_SOURCE MATERIAL:_
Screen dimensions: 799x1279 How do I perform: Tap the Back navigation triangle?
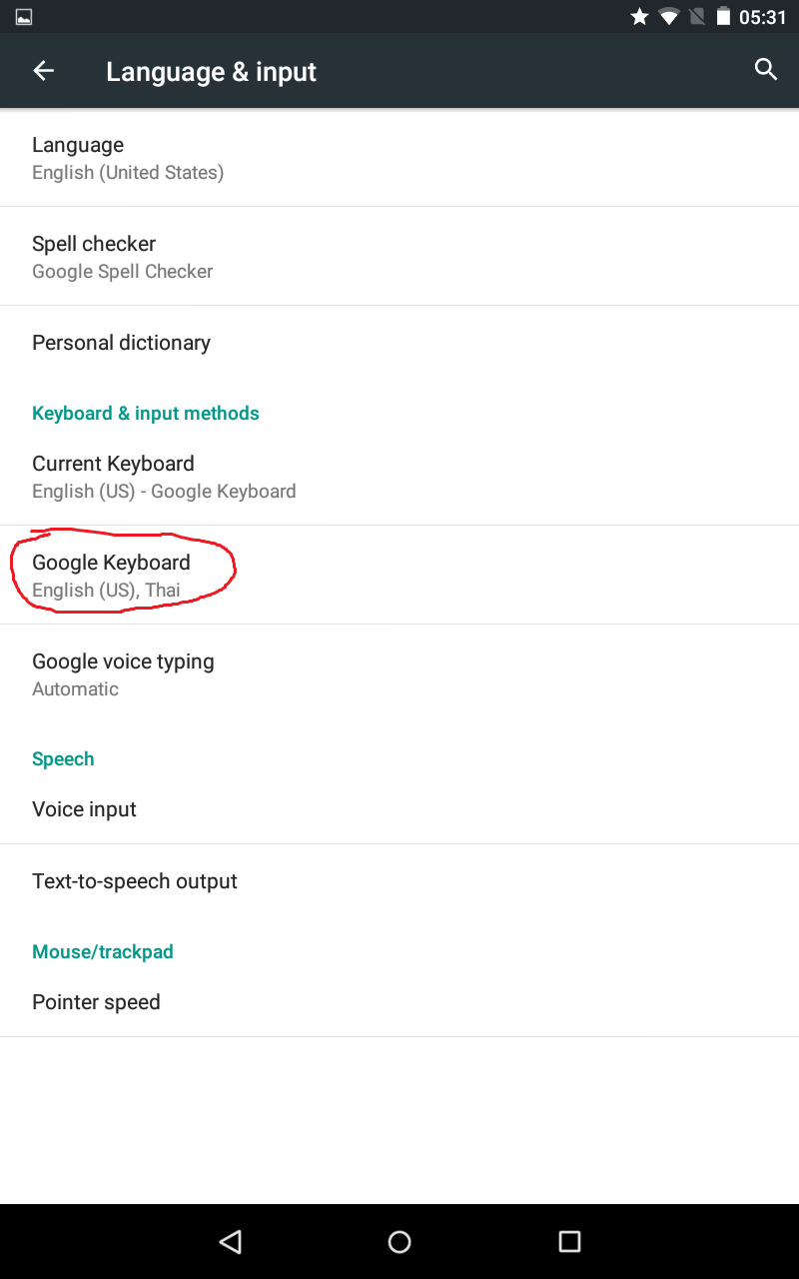click(x=230, y=1241)
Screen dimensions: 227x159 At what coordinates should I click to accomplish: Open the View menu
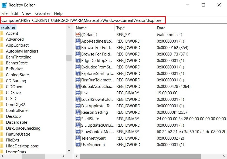tap(26, 13)
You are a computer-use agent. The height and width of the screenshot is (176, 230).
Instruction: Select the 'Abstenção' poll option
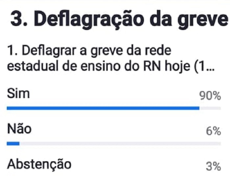point(39,164)
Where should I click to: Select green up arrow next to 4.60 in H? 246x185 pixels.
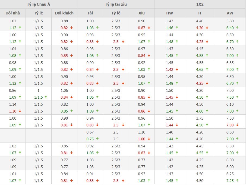pyautogui.click(x=207, y=111)
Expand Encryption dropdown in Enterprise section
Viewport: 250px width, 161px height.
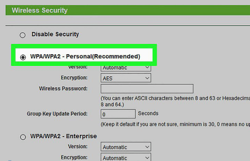coord(126,158)

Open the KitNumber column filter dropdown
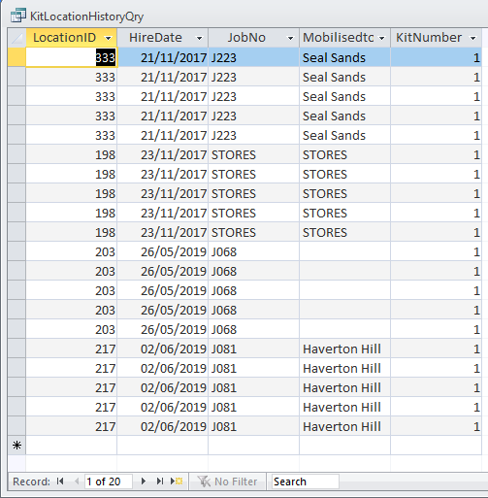pos(473,38)
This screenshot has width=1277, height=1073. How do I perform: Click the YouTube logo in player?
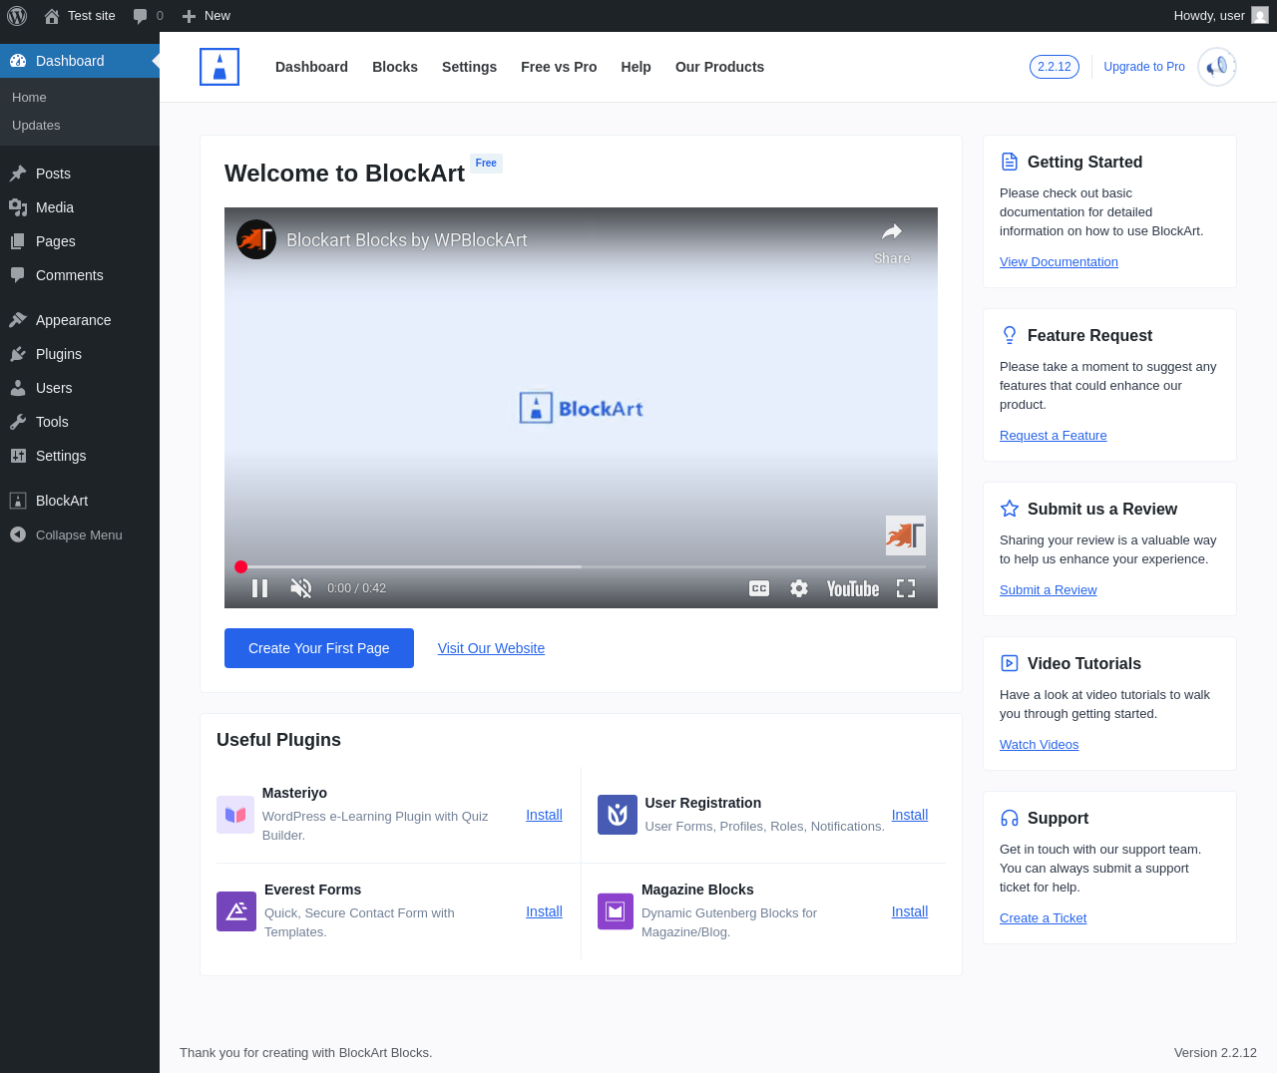853,588
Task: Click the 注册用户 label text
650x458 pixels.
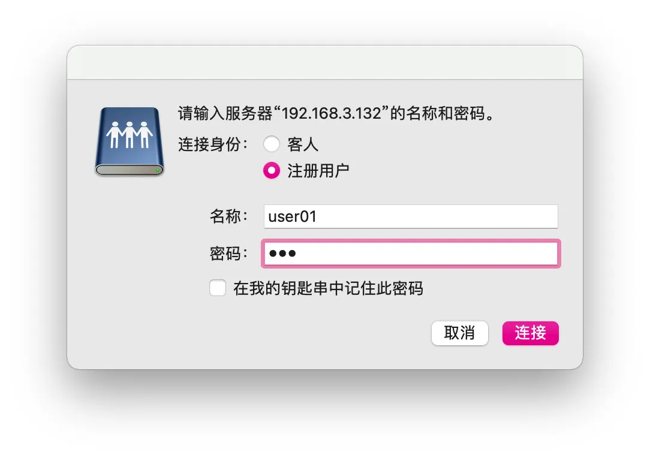Action: point(318,171)
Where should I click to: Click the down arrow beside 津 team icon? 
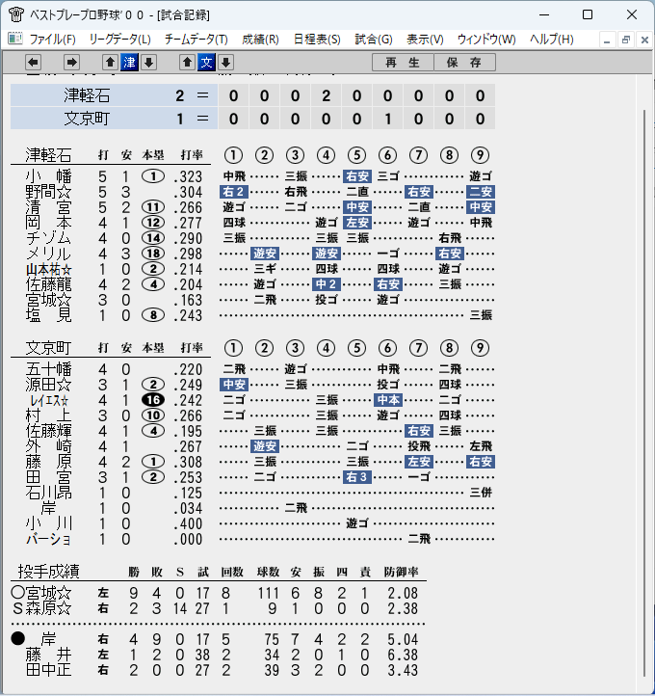point(149,62)
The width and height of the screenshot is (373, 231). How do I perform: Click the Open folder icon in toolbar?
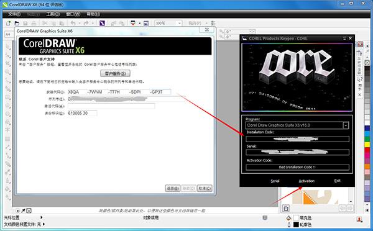(x=17, y=23)
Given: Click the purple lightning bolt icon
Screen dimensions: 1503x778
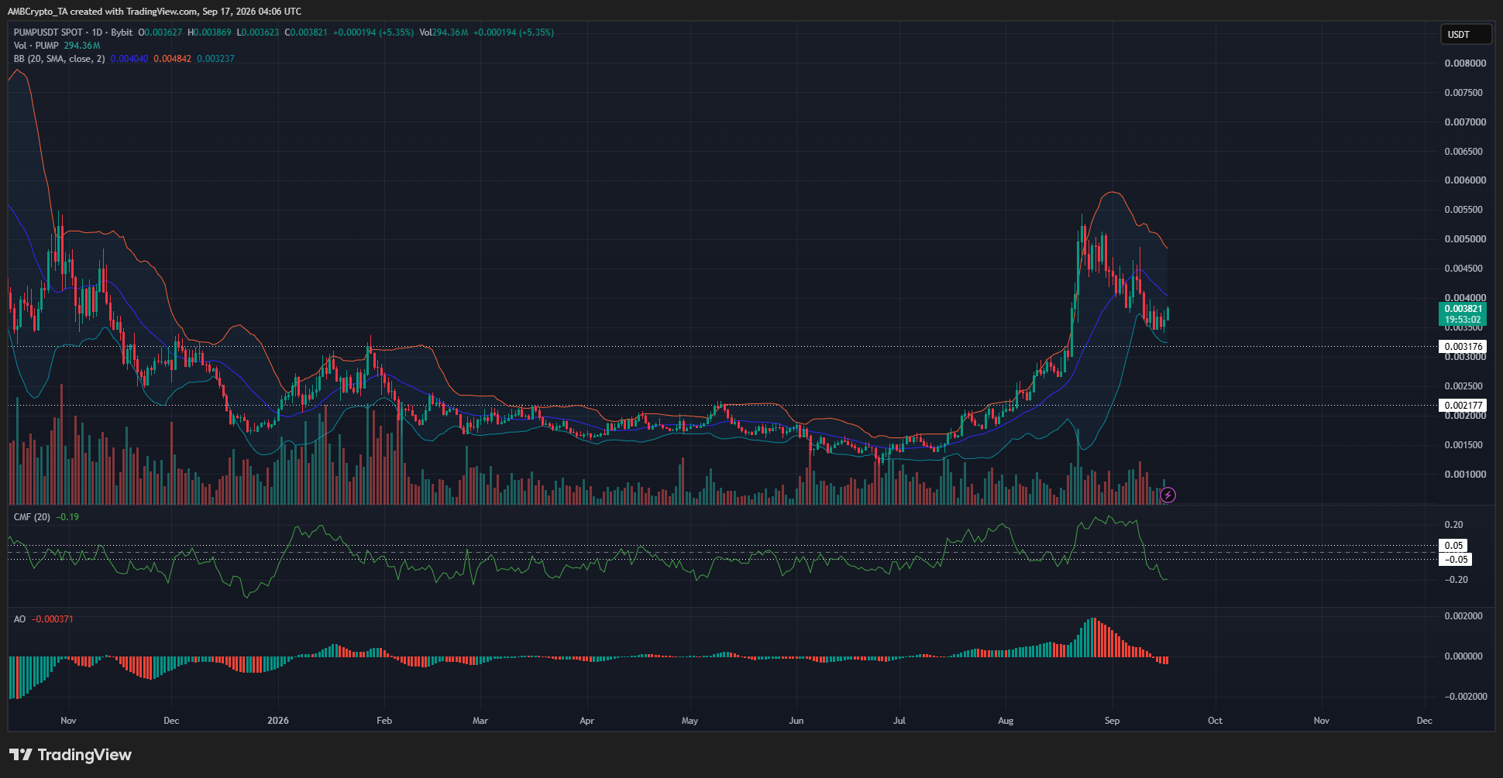Looking at the screenshot, I should (1168, 495).
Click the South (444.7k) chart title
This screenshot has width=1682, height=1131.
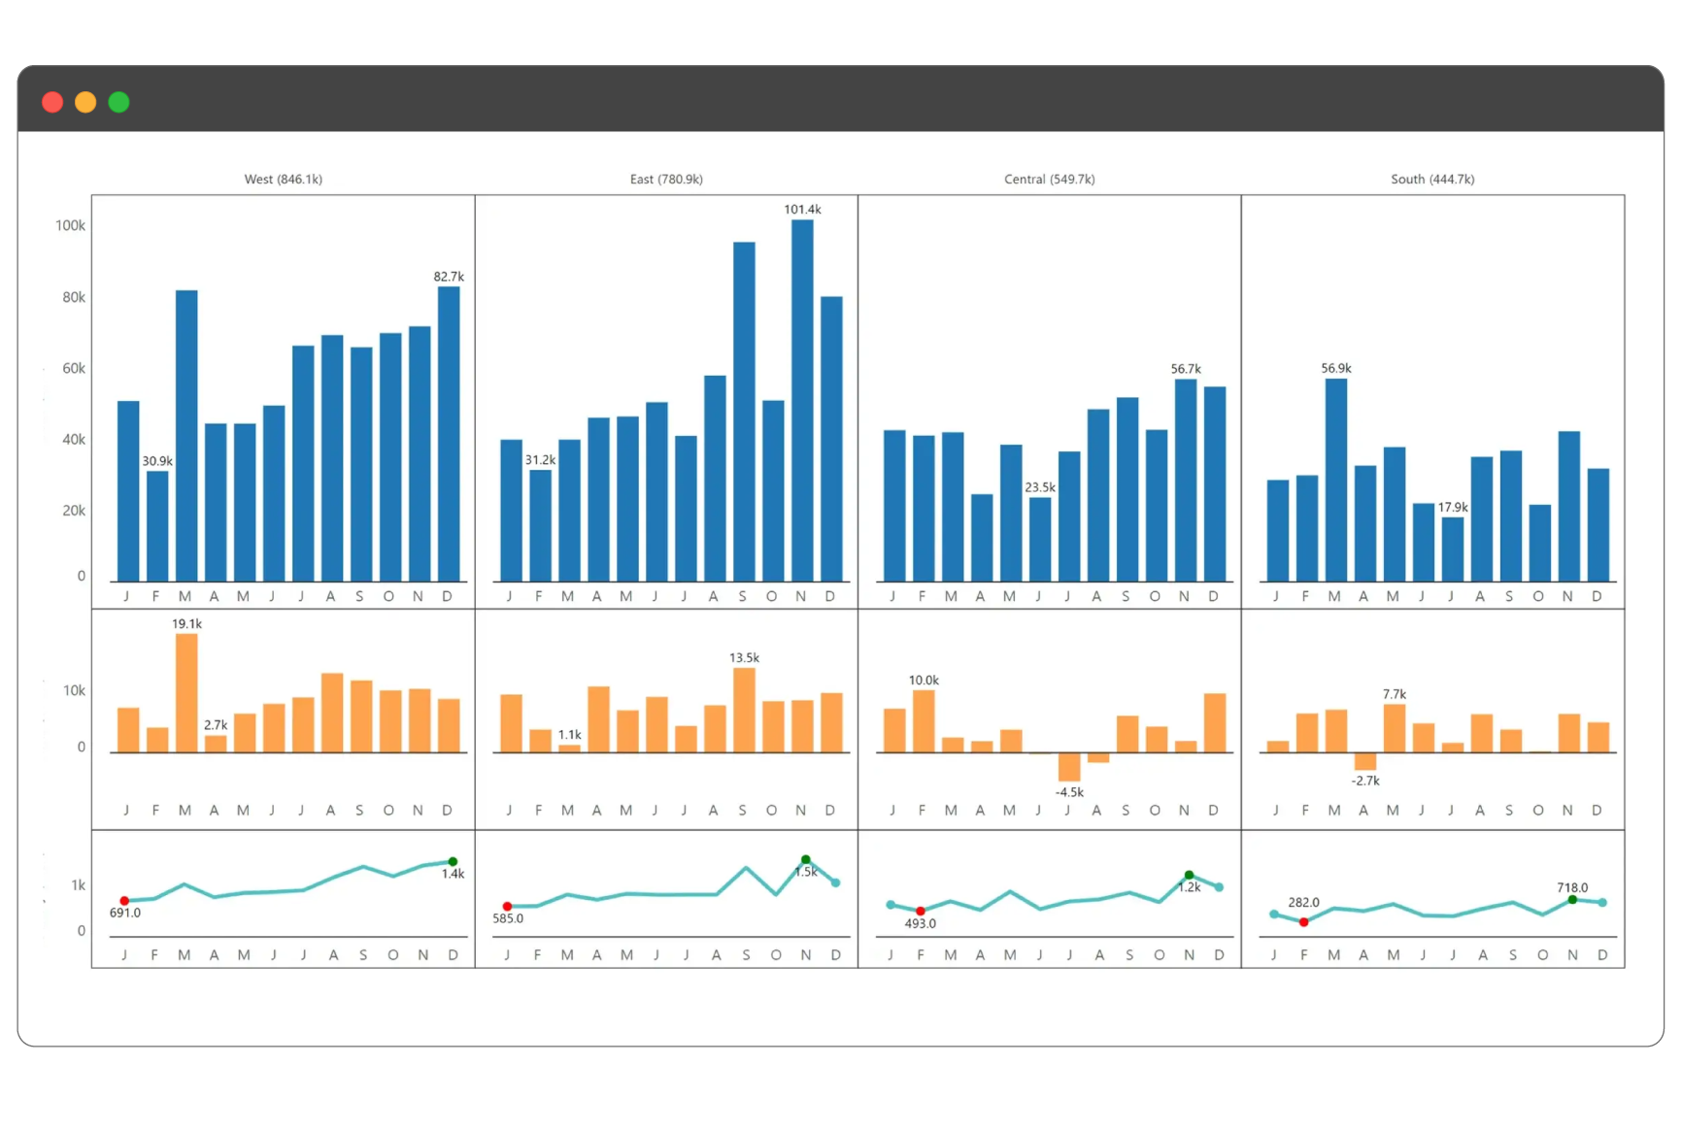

_WORK ORDER:_
Please output every entry above exactly, without the pictures.

_EXPECTED OUTPUT:_
Screen dimensions: 799x1279 How do I perform: Tap the Back navigation triangle?
click(x=230, y=1241)
Screen dimensions: 227x159 At what coordinates should I click to accomplish: Open the View menu
tap(26, 13)
You are a computer-use agent. The height and width of the screenshot is (176, 230).
Instruction: Select the 'Abstenção' poll option
point(39,164)
Where should I click to: Select green up arrow next to 4.60 in H? 246x185 pixels.
pyautogui.click(x=207, y=111)
Expand Encryption dropdown in Enterprise section
Viewport: 250px width, 161px height.
coord(126,158)

Open the KitNumber column filter dropdown
pos(473,38)
This screenshot has width=1277, height=1073. How do I perform: Click the YouTube logo in player?
853,588
Task: Click the 注册用户 label text
650x458 pixels.
Action: point(318,171)
Where should I click to: Click the down arrow beside 津 team icon? 
point(149,62)
The width and height of the screenshot is (373, 231). How do I perform: Click the Open folder icon in toolbar?
(x=17, y=23)
Given: Click the purple lightning bolt icon
Screen dimensions: 1503x778
Looking at the screenshot, I should (1168, 495).
Click the South (444.7k) chart title
This screenshot has width=1682, height=1131.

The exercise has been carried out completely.